─── Material for the task
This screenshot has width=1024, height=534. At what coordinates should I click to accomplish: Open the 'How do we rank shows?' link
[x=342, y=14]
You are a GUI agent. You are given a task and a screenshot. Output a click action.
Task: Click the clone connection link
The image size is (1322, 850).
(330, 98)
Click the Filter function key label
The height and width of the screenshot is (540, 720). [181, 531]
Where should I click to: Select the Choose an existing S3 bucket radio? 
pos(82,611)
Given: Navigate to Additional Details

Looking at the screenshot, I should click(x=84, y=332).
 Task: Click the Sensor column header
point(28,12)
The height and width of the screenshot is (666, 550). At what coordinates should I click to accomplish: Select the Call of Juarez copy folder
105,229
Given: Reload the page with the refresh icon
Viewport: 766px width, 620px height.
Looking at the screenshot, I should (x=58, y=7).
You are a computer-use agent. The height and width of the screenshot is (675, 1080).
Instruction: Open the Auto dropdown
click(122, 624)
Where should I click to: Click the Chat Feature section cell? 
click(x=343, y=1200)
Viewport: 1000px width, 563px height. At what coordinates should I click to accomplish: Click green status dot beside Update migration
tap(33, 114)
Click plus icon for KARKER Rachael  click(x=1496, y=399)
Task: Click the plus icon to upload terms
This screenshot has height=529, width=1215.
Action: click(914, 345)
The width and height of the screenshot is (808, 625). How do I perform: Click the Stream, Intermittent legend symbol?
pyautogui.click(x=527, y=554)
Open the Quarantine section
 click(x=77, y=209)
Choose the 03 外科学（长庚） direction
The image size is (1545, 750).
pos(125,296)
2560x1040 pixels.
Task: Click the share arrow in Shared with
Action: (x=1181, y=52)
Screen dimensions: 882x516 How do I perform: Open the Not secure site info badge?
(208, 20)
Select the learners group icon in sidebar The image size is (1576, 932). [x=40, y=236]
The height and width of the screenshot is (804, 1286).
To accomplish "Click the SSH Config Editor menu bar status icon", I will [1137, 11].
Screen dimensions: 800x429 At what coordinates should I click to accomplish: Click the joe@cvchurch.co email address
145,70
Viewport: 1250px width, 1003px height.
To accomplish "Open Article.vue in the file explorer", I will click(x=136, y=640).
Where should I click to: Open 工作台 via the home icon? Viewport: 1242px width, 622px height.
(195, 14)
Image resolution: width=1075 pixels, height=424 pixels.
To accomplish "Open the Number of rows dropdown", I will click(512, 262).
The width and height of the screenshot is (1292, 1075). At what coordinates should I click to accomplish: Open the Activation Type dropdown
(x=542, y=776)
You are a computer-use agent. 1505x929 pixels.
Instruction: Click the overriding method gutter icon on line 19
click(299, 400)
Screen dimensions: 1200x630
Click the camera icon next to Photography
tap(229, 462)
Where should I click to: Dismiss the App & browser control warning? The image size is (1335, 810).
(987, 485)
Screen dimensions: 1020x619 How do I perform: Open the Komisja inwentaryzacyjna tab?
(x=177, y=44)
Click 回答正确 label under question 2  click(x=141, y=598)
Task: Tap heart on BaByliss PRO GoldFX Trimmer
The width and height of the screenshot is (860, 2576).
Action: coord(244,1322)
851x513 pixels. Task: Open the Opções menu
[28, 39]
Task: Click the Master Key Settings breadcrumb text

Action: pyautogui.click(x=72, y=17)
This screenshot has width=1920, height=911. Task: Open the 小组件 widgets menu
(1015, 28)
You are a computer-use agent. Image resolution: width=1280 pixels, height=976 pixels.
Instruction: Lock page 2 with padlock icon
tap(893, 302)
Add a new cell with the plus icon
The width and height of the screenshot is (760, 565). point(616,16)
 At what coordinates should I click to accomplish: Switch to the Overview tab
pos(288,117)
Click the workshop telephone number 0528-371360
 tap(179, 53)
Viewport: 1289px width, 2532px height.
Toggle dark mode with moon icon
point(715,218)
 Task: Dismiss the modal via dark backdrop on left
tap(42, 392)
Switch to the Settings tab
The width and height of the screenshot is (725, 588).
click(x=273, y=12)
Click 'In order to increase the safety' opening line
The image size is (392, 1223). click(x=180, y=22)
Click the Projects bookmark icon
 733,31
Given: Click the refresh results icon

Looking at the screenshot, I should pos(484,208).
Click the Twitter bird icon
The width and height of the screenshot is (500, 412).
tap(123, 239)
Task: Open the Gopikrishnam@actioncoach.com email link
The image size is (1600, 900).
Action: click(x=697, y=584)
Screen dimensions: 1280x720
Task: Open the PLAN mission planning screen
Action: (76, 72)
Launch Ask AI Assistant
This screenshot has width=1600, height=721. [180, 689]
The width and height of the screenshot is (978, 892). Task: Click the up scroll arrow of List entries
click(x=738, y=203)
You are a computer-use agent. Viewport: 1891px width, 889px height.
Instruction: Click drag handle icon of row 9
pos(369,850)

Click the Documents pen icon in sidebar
──────
**Task requirements**
From the data above, copy each line that holds "computer".

**Final answer**
You are a computer-use agent. The height and width of the screenshot is (675, 1080).
You are a computer-use agent. 1505x929 pixels.
You are a computer-use agent. Image resolution: width=1280 pixels, height=976 pixels.
You are a computer-use agent. Viewport: 1891px width, 889px height.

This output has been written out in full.